[Entries on target coordinates]
□ □ □ □ □ □ □

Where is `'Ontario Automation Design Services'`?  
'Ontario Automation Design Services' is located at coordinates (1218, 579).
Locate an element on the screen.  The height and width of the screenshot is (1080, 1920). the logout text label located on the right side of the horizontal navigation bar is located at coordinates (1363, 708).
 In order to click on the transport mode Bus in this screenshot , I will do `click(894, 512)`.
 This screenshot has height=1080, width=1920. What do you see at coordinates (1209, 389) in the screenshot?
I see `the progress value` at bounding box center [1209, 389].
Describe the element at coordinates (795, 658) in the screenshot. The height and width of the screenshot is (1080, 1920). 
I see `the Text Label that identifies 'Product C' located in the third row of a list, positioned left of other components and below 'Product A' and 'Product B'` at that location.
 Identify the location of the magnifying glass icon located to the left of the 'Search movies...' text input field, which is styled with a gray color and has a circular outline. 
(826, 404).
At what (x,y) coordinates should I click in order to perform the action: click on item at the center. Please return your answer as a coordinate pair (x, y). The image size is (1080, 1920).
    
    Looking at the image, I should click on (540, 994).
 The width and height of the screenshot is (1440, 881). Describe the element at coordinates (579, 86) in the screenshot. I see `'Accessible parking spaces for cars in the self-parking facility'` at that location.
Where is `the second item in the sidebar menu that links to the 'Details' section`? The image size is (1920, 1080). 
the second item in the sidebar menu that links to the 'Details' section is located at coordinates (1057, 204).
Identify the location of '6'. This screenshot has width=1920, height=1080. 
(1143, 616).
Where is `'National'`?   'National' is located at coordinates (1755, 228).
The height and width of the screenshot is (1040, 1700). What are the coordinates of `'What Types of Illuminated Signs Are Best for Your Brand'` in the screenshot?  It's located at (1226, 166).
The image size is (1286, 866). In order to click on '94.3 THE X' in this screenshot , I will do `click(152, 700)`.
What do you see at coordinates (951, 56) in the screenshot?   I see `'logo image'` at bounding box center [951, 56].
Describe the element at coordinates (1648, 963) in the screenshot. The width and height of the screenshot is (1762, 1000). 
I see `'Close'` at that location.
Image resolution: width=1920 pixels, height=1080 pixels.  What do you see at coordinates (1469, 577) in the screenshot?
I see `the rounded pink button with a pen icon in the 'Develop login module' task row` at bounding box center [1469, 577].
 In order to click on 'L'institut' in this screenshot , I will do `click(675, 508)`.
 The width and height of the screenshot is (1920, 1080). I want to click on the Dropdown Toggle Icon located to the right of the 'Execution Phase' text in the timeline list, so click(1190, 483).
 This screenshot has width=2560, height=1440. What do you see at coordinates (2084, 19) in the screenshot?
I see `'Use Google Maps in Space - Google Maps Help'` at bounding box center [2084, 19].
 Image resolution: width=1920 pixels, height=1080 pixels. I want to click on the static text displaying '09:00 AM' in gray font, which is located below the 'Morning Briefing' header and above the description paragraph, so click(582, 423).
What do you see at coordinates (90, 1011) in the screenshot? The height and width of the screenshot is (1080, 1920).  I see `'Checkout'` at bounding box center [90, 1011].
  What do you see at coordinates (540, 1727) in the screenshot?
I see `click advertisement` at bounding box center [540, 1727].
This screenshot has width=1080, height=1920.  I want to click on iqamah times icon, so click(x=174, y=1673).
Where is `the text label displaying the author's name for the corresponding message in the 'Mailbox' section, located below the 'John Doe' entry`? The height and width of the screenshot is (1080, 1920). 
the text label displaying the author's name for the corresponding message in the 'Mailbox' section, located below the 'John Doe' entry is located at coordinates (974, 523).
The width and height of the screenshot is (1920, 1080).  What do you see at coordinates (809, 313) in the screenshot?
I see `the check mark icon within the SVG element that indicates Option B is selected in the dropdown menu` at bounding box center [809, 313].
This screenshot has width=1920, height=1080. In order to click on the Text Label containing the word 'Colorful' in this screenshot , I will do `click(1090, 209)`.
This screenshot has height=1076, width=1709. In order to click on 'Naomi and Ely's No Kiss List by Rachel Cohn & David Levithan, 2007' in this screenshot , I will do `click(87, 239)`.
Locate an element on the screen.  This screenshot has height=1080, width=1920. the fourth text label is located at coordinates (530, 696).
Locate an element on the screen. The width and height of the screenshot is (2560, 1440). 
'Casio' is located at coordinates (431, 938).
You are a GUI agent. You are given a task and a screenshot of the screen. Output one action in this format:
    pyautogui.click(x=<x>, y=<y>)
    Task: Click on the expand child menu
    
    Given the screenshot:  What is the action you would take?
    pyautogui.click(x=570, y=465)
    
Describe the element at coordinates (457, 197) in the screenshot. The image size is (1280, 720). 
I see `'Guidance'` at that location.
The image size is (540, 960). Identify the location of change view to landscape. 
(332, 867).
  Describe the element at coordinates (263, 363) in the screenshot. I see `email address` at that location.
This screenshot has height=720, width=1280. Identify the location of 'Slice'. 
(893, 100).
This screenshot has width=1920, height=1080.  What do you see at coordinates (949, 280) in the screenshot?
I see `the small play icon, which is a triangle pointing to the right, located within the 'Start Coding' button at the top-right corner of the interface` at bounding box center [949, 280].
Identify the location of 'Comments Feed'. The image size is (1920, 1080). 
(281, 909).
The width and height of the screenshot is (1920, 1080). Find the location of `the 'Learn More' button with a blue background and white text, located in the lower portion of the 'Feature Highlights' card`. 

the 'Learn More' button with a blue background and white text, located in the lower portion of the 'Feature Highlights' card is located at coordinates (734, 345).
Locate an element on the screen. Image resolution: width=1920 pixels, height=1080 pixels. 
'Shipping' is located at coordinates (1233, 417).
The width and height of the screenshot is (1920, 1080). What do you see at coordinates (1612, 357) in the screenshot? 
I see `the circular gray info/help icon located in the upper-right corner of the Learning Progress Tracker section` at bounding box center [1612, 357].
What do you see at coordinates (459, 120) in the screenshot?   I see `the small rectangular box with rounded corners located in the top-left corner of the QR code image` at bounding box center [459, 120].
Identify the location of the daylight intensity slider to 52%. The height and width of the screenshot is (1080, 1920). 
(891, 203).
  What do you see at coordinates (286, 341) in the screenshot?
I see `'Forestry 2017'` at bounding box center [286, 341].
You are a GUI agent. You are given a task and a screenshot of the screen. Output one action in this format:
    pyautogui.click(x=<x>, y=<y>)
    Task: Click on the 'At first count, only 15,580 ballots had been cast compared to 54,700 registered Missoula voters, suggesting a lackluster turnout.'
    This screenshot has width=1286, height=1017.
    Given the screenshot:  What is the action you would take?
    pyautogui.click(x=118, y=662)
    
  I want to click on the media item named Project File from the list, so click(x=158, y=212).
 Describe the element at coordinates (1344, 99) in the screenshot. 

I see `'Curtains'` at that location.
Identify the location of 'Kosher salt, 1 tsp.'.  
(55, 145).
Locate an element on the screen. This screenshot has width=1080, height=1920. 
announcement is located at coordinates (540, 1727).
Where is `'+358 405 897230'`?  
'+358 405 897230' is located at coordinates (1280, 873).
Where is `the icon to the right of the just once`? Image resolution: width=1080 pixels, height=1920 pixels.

□ □ □ □ □ □ □

### Exercise brief
Could you rewrite the listing above as a numbered list, leaving out the blank lines?

### Exercise answer
1. Where is `'Ontario Automation Design Services'`?  
2. 'Ontario Automation Design Services' is located at coordinates (1218, 579).
3. Locate an element on the screen.  The height and width of the screenshot is (1080, 1920). the logout text label located on the right side of the horizontal navigation bar is located at coordinates (1363, 708).
4.  In order to click on the transport mode Bus in this screenshot , I will do `click(894, 512)`.
5.  This screenshot has height=1080, width=1920. What do you see at coordinates (1209, 389) in the screenshot?
6. I see `the progress value` at bounding box center [1209, 389].
7. Describe the element at coordinates (795, 658) in the screenshot. The height and width of the screenshot is (1080, 1920). 
8. I see `the Text Label that identifies 'Product C' located in the third row of a list, positioned left of other components and below 'Product A' and 'Product B'` at that location.
9.  Identify the location of the magnifying glass icon located to the left of the 'Search movies...' text input field, which is styled with a gray color and has a circular outline. 
10. (826, 404).
11. At what (x,y) coordinates should I click in order to perform the action: click on item at the center. Please return your answer as a coordinate pair (x, y). The image size is (1080, 1920).
12.     Looking at the image, I should click on (540, 994).
13.  The width and height of the screenshot is (1440, 881). Describe the element at coordinates (579, 86) in the screenshot. I see `'Accessible parking spaces for cars in the self-parking facility'` at that location.
14. Where is `the second item in the sidebar menu that links to the 'Details' section`? The image size is (1920, 1080). 
15. the second item in the sidebar menu that links to the 'Details' section is located at coordinates (1057, 204).
16. Identify the location of '6'. This screenshot has width=1920, height=1080. 
17. (1143, 616).
18. Where is `'National'`?   'National' is located at coordinates (1755, 228).
19. The height and width of the screenshot is (1040, 1700). What are the coordinates of `'What Types of Illuminated Signs Are Best for Your Brand'` in the screenshot?  It's located at (1226, 166).
20. The image size is (1286, 866). In order to click on '94.3 THE X' in this screenshot , I will do `click(152, 700)`.
21. What do you see at coordinates (951, 56) in the screenshot?   I see `'logo image'` at bounding box center [951, 56].
22. Describe the element at coordinates (1648, 963) in the screenshot. The width and height of the screenshot is (1762, 1000). 
23. I see `'Close'` at that location.
24. Image resolution: width=1920 pixels, height=1080 pixels.  What do you see at coordinates (1469, 577) in the screenshot?
25. I see `the rounded pink button with a pen icon in the 'Develop login module' task row` at bounding box center [1469, 577].
26.  In order to click on 'L'institut' in this screenshot , I will do `click(675, 508)`.
27.  The width and height of the screenshot is (1920, 1080). I want to click on the Dropdown Toggle Icon located to the right of the 'Execution Phase' text in the timeline list, so click(1190, 483).
28.  This screenshot has width=2560, height=1440. What do you see at coordinates (2084, 19) in the screenshot?
29. I see `'Use Google Maps in Space - Google Maps Help'` at bounding box center [2084, 19].
30.  Image resolution: width=1920 pixels, height=1080 pixels. I want to click on the static text displaying '09:00 AM' in gray font, which is located below the 'Morning Briefing' header and above the description paragraph, so click(582, 423).
31. What do you see at coordinates (90, 1011) in the screenshot? The height and width of the screenshot is (1080, 1920).  I see `'Checkout'` at bounding box center [90, 1011].
32.   What do you see at coordinates (540, 1727) in the screenshot?
33. I see `click advertisement` at bounding box center [540, 1727].
34. This screenshot has width=1080, height=1920.  I want to click on iqamah times icon, so click(x=174, y=1673).
35. Where is `the text label displaying the author's name for the corresponding message in the 'Mailbox' section, located below the 'John Doe' entry`? The height and width of the screenshot is (1080, 1920). 
36. the text label displaying the author's name for the corresponding message in the 'Mailbox' section, located below the 'John Doe' entry is located at coordinates (974, 523).
37. The width and height of the screenshot is (1920, 1080).  What do you see at coordinates (809, 313) in the screenshot?
38. I see `the check mark icon within the SVG element that indicates Option B is selected in the dropdown menu` at bounding box center [809, 313].
39. This screenshot has width=1920, height=1080. In order to click on the Text Label containing the word 'Colorful' in this screenshot , I will do `click(1090, 209)`.
40. This screenshot has height=1076, width=1709. In order to click on 'Naomi and Ely's No Kiss List by Rachel Cohn & David Levithan, 2007' in this screenshot , I will do `click(87, 239)`.
41. Locate an element on the screen.  This screenshot has height=1080, width=1920. the fourth text label is located at coordinates (530, 696).
42. Locate an element on the screen. The width and height of the screenshot is (2560, 1440). 
43. 'Casio' is located at coordinates (431, 938).
44. You are a GUI agent. You are given a task and a screenshot of the screen. Output one action in this format:
45.     pyautogui.click(x=<x>, y=<y>)
46.     Task: Click on the expand child menu
47.     Given the screenshot:  What is the action you would take?
48.     pyautogui.click(x=570, y=465)
49. Describe the element at coordinates (457, 197) in the screenshot. The image size is (1280, 720). 
50. I see `'Guidance'` at that location.
51. The image size is (540, 960). Identify the location of change view to landscape. 
52. (332, 867).
53.   Describe the element at coordinates (263, 363) in the screenshot. I see `email address` at that location.
54. This screenshot has height=720, width=1280. Identify the location of 'Slice'. 
55. (893, 100).
56. This screenshot has width=1920, height=1080.  What do you see at coordinates (949, 280) in the screenshot?
57. I see `the small play icon, which is a triangle pointing to the right, located within the 'Start Coding' button at the top-right corner of the interface` at bounding box center [949, 280].
58. Identify the location of 'Comments Feed'. The image size is (1920, 1080). 
59. (281, 909).
60. The width and height of the screenshot is (1920, 1080). Find the location of `the 'Learn More' button with a blue background and white text, located in the lower portion of the 'Feature Highlights' card`. 
61. the 'Learn More' button with a blue background and white text, located in the lower portion of the 'Feature Highlights' card is located at coordinates (734, 345).
62. Locate an element on the screen. Image resolution: width=1920 pixels, height=1080 pixels. 
63. 'Shipping' is located at coordinates (1233, 417).
64. The width and height of the screenshot is (1920, 1080). What do you see at coordinates (1612, 357) in the screenshot? 
65. I see `the circular gray info/help icon located in the upper-right corner of the Learning Progress Tracker section` at bounding box center [1612, 357].
66. What do you see at coordinates (459, 120) in the screenshot?   I see `the small rectangular box with rounded corners located in the top-left corner of the QR code image` at bounding box center [459, 120].
67. Identify the location of the daylight intensity slider to 52%. The height and width of the screenshot is (1080, 1920). 
68. (891, 203).
69.   What do you see at coordinates (286, 341) in the screenshot?
70. I see `'Forestry 2017'` at bounding box center [286, 341].
71. You are a GUI agent. You are given a task and a screenshot of the screen. Output one action in this format:
72.     pyautogui.click(x=<x>, y=<y>)
73.     Task: Click on the 'At first count, only 15,580 ballots had been cast compared to 54,700 registered Missoula voters, suggesting a lackluster turnout.'
74.     This screenshot has width=1286, height=1017.
75.     Given the screenshot:  What is the action you would take?
76.     pyautogui.click(x=118, y=662)
77.   I want to click on the media item named Project File from the list, so click(x=158, y=212).
78.  Describe the element at coordinates (1344, 99) in the screenshot. 
79. I see `'Curtains'` at that location.
80. Identify the location of 'Kosher salt, 1 tsp.'.  
81. (55, 145).
82. Locate an element on the screen. This screenshot has width=1080, height=1920. 
83. announcement is located at coordinates (540, 1727).
84. Where is `'+358 405 897230'`?  
85. '+358 405 897230' is located at coordinates (1280, 873).
86. Where is `the icon to the right of the just once`? Image resolution: width=1080 pixels, height=1920 pixels.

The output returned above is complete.